Segment Start: MATERIAL SHOWN

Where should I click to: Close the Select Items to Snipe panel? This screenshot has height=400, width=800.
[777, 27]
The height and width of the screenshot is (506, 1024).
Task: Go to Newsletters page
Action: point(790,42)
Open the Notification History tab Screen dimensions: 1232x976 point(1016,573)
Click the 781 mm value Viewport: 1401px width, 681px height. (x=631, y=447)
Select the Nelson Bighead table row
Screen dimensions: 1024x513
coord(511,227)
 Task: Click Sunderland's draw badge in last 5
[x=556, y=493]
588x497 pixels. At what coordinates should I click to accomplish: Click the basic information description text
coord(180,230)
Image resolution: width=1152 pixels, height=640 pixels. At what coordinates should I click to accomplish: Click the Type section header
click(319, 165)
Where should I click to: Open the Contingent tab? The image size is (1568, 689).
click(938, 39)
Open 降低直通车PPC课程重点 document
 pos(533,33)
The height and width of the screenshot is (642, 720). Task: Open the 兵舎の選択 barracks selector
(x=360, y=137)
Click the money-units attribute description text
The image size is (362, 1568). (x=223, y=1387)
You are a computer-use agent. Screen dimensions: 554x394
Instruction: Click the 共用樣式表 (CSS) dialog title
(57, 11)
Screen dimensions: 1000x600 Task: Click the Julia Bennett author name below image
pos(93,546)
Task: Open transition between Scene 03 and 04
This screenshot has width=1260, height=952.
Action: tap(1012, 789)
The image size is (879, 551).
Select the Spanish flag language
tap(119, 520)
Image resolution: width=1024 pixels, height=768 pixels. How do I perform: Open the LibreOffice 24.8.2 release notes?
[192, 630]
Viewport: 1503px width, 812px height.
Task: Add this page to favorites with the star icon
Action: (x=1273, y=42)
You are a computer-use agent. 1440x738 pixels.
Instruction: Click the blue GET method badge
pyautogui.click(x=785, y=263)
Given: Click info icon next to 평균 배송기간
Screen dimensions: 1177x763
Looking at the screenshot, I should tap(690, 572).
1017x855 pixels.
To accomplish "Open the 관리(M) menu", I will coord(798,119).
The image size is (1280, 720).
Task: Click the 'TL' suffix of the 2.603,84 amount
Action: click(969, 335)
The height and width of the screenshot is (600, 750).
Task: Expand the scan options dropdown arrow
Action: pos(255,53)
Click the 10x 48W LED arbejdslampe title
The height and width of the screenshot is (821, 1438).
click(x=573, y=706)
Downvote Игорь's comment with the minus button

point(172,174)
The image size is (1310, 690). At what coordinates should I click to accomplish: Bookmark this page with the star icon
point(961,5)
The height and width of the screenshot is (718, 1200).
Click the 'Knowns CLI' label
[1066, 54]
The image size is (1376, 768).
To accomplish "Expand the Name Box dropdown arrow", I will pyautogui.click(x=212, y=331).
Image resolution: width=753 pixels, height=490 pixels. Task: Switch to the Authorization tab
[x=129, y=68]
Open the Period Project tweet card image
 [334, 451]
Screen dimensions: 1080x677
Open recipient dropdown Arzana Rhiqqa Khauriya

Segment End: MATERIAL SHOWN

▸ **WHAT TO PRODUCE**
Search the entries above for the string "computer". Copy each line in which it appears.

▸ **EXERCISE RESPONSE**
You are a computer-use agent. Screen dimensions: 554x394
You are a computer-use agent. 1440x738 pixels.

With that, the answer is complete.